The main body of this report discusses 10 issues and practices related to selection and presentation. The first issue is the economic context of electronic resource selection. The discussion of this topic describes the two most visible means libraries have developed for dealing with the pricing of electronic resources: consortial purchasing and alternative scholarly communication initiatives. The next two sections cover selection policies and strategic plans, and organizational matters. The remaining sections deal more directly with operational questions and are organized roughly in a “resource life cycle” sequence. The discussion starts with initial selection issues and proceeds through ordering and purchasing, establishing and organizing access, providing support, and evaluating and assessing how information is used. The report concludes with a discussion of some local databases and systems devised to support or help rationalize the treatment of electronic resources. It is hoped that this information will help DLF libraries and others define standard functions and data elements, and otherwise collaborate in developing improved systems for supporting the acquisition and maintenance of licensed electronic resources.
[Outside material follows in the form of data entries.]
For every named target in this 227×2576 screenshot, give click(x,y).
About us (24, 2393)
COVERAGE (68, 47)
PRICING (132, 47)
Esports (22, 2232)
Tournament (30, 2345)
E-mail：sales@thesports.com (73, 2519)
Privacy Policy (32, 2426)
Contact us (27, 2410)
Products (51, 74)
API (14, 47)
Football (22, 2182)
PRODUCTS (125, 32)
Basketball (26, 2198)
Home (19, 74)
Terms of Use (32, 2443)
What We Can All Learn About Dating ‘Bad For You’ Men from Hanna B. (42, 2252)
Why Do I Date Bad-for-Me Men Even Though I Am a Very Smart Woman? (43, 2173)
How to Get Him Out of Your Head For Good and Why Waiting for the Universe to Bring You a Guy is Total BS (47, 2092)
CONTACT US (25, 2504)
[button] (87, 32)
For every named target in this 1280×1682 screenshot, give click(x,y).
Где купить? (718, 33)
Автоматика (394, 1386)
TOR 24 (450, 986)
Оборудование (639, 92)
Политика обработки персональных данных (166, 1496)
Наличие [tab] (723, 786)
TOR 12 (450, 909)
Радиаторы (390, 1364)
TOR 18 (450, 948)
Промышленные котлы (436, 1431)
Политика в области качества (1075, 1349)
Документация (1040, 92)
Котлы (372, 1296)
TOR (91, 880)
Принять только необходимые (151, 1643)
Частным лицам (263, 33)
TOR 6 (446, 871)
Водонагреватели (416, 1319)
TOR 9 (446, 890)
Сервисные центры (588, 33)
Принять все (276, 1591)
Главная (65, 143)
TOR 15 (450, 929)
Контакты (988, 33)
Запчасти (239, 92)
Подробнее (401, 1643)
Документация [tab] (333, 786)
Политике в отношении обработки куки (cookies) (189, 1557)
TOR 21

The most promising selection and presentation practices are assembled and briefly discussed in the concluding section. Given the dynamic nature of electronic resources, many of these practices may soon be outdated. Accordingly, the goal is to assist in local decision making, rather than to establish a set of formal standards. Many local practice documents and related Web links are cited throughout the report; these references, as well as additional relevant documents and Web links, have also been organized into a table in Appendix A.